Chemical Engineering Department, Faculty of Engineering, Gazi University, Ankara, Turkey Chemical Engineering Department, Middle East Technical University, Ankara, Turkey



ABSTRACT: Boron oxide with a content of 99.93 wt.% from the dehydration of boric acid was synthesized. Conversion of boric acid to boron oxide was completed within 3 days at low temperature range (T < 130 °C) and approximately 30 min at high temperature range (T > 130 °C) for the isothermal dehydration reaction in the temperature range of 80 and 350 °C. Apparent activation energies were 65 and 28 kJ·mol−1 for low and high temperature ranges, respectively. Thermogravimetric analysis (TGA) results showed that the reactions were nearly completed at around 330 °C, and activation energy for the first temperature region was found to be two-thirds of the isothermal value and the same for the second temperature region. Isothermal data analysis revealed that the apparent reaction order value was around 1.0 at low temperature range and decreased to 0.55 with temperature within the high temperature range.

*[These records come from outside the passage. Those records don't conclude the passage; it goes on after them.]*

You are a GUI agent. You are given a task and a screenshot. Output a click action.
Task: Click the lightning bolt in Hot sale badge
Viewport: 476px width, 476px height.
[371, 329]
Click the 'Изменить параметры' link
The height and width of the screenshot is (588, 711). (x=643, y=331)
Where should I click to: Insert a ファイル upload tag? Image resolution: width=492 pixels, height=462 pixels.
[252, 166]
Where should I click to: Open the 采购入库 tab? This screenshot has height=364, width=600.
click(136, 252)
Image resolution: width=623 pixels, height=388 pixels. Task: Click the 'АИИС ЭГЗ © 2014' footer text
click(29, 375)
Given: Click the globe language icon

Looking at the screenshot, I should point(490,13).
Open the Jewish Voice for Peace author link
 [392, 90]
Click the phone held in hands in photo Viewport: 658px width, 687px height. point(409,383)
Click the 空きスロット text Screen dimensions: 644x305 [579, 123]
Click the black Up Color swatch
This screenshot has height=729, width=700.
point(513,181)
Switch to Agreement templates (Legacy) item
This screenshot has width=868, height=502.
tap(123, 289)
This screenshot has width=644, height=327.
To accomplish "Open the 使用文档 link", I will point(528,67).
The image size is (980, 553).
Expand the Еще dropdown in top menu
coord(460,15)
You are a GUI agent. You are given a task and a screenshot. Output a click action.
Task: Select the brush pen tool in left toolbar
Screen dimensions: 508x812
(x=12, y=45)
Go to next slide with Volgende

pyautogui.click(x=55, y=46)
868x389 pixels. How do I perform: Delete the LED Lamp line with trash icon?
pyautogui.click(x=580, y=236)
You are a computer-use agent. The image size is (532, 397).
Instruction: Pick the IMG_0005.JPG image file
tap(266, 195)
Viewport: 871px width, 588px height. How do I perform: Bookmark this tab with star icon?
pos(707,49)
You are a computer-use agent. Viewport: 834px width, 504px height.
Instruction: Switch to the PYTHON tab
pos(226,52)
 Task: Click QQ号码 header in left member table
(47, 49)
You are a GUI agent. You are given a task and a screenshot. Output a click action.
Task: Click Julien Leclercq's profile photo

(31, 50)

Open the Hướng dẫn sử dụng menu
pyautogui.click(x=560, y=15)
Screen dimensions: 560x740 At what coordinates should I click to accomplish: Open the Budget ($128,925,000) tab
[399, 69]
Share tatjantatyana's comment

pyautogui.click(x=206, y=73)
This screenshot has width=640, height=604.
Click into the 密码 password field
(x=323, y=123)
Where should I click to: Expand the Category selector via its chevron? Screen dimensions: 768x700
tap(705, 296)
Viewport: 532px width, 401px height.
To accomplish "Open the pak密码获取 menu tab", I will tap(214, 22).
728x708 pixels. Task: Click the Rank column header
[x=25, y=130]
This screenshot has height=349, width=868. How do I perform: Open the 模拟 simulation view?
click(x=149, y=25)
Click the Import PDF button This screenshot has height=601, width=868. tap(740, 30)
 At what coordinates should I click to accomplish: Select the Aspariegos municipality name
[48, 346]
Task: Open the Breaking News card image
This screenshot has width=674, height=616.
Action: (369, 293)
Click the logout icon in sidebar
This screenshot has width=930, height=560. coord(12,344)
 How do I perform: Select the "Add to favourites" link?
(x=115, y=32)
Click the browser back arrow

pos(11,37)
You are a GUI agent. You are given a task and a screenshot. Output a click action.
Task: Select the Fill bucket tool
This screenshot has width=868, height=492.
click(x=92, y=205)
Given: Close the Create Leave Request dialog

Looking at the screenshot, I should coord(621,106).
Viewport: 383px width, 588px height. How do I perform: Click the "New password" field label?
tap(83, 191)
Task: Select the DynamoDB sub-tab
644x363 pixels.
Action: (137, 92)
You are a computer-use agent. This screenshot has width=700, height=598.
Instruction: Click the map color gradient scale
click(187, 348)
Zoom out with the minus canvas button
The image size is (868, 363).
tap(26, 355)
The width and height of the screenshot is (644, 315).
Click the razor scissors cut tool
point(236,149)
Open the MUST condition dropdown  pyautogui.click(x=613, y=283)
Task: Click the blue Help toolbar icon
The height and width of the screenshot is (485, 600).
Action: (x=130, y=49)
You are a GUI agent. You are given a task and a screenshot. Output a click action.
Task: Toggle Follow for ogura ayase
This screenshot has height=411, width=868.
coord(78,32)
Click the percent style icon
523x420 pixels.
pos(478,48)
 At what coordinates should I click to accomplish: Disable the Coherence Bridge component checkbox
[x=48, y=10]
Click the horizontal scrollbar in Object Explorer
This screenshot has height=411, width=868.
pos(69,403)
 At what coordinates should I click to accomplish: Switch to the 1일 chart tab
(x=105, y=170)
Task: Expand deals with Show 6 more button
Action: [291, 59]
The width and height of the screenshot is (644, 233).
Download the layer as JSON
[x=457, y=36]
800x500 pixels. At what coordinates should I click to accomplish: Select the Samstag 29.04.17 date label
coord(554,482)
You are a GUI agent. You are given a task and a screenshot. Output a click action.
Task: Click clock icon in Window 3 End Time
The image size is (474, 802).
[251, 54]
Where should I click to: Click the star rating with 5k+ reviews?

1. INTRODUCTION Boron compounds have been used in a wide range of traditional industrial applications. Boron compounds have also played an important role in the synthesis of nanotechnology materials.1−9 In nanotechnology, the purity of the raw material has a great effect on the yield and product purity. Preferences for ore containing boron as a source show a shift to direct use of boron oxide since boron oxide is a refined product having the highest boron content that can be obtained from the mineral. Use of the high purity boron oxide in the production technologies provides advantages such as less energy consumption, low cost, and less environmental pollution in addition to its direct effects on the quality of the end product. Boron oxide has great importance in the synthesis of the fine boron compounds having superior properties. Studies related to the utilization of boron oxide, especially in the synthesis of materials such as boron carbide, boron nitride, optic glass, inorganic borates, and composite oxide structure catalyst, have drawn significant interest.1−3,5−14 Boron oxide was produced in muffle furnace, rotary kiln, fluidized bed, microwave oven, and thermobalance using different boron sources (ammonium perborate, ammonium tetraborate tetrahydrate, several boron minerals, borogypsum, etc.).15−24 These studies were based on slow and flash dehydrations. With a slow heating rate, final conversion to boron oxide was reached in a very long period. Although different boron sources were used, the dehydration reaction took place in two temperature regions.15,20,21,23 It was noticed that the product quality was very sensitive to source, temperature, heating rate, and microwave heating energy. The refined boron containing compound with minimum impurity can be produced from the dehydration of orthoboric acid. The dehydration takes place with two reactions in series: orthoboric acid to metaboric acid (Reaction 1) and metaboric acid to boron oxide (Reaction 2). The dehydration of boric acid starts at around 80 °C, and the first reaction is completed at around 130 °C. Reactions slow down at around 450 °C.17,24

HBO2 → 1/2B2O3 + 1/2H 2O (medium and high temp. regions: T > 130 °C (Reaction 2)

In most of the boron oxide production studies, several minerals were used as raw material in which mineral processing, improvement on the production technology, and investigation of the parameter effects (reaction time, temperature, particle size, reactor type) on the production were focused instead of refined product synthesis and rate expression development. The raw material purity affects reaction temperature range so Reaction 2 may start before the completion of Reaction 1. Since the mineral impurities could create inconsistency of the data with the reaction kinetics, use of Merck boric acid as the raw material was preferred in the present study. Kinetic studies in the literature were rare and generally based on the nonisothermal thermogravimetric data.24 Identification of multireaction systems with complex reaction rate expressions and determination of the model parameters are difficult. Therefore, to propose a simple model for such system is very important. In this study, using the nonisothermal and isothermal data, the simple rate expression was developed, and the synthesis conditions for the high purity boron oxide synthesis were also determined via dehydration of boric acid.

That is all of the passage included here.